I believe this would be translated to the logical equivalent of:

val byte = "byte"

read(callback)
def callback(x: Byte): Unit {
  val byte1 = x
  println(byte + "1 = " + byte1)
  read(callback2)
  def callback2(x: Byte): Unit {
    val byte2 = x
    println(byte + "2 = " + byte1)
  }
}

I hope this elucidates the coherent common abstraction which was somewhat obfuscated by prior presentation of these two examples. For example, the canonical first example was presented in the research paper as an anonymous function, instead of my named f, thus it was not immediately clear to some readers that it was abstractly analogous to the read in the borrowed second example.

Thus delimited continuations create the illusion of an inversion-of-control from "you call me from outside of reset" to "I call you inside reset".

Note the return type of f is, but k is not, required to be the same as the return type of reset, i.e. f has the freedom to declare any return type for k as long as f returns the same type as reset. Ditto for read and capture (see also ENV below).

---

Delimited continuations do not implicitly invert the control of state, e.g. read and callback are not pure functions. Thus the caller can not create referentially transparent expressions and thus does not have declarative (a.k.a. transparent) control over intended imperative semantics.

We can explicitly achieve pure functions with delimited continuations.
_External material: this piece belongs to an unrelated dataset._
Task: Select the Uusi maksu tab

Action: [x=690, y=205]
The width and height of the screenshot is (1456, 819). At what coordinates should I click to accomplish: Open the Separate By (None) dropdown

def aread(env: ENV): Tuple2[Byte,ENV] {
  def read(callback: Tuple2[Byte,ENV] => ENV): ENV = env.myCallback(callback)
  shift(read)
}
def pure(val env: ENV): ENV {
  reset {
    val (byte1, env) = aread(env)
    val env = env.println("byte1 = " + byte1)
    val (byte2, env) = aread(env)
    val env = env.println("byte2 = " + byte2)
  }
}

I believe this would be translated to the logical equivalent of:

def read(callback: Tuple2[Byte,ENV] => ENV, env: ENV): ENV =
  env.myCallback(callback)
def pure(val env: ENV): ENV {
  read(callback,env)
  def callback(x: Tuple2[Byte,ENV]): ENV {
    val (byte1, env) = x
    val env = env.println("byte1 = " + byte1)
    read(callback2,env)
    def callback2(x: Tuple2[Byte,ENV]): ENV {
      val (byte2, env) = x
      val env = env.println("byte2 = " + byte2)
    }
  }
}

This is getting noisy, because of the explicit environment.

Tangentially note, Scala does not have Haskell's global type inference and thus as far as I know couldn't support implicit lifting to a state monad's unit (as one possible strategy for hiding the explicit environment), because Haskell's global (Hindley-Milner) type inference depends on not supporting diamond multiple virtual inheritance.